Please restate the records below verbatim, omitting every image they hold.

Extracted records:

————

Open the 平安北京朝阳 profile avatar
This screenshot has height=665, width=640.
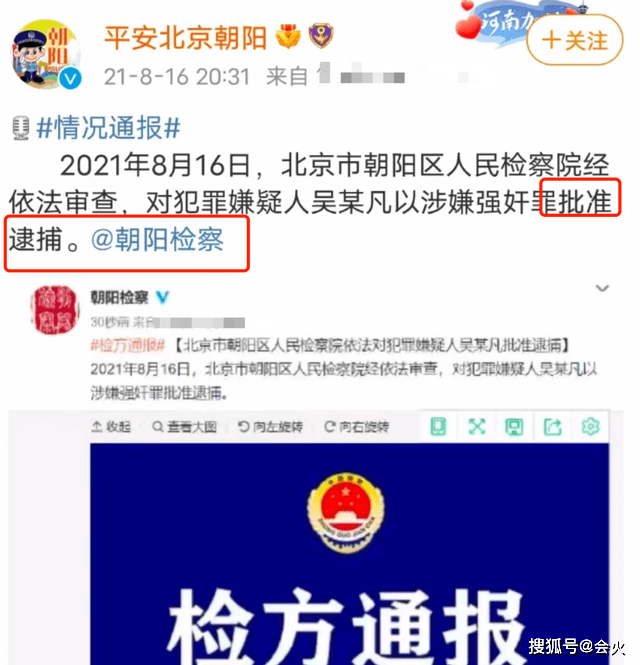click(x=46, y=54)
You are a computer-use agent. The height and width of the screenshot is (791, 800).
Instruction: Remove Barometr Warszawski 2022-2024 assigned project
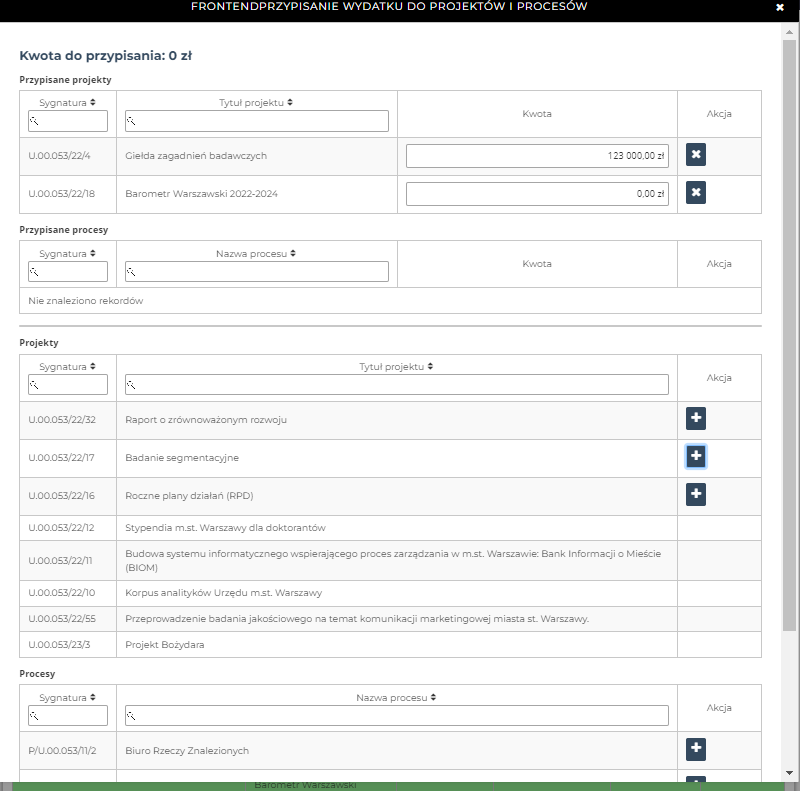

————

» **Answer space**:
Open the 平安北京朝阳 profile avatar
This screenshot has height=665, width=640.
click(x=46, y=54)
You are a computer-use agent. The height and width of the screenshot is (791, 800).
Instruction: Remove Barometr Warszawski 2022-2024 assigned project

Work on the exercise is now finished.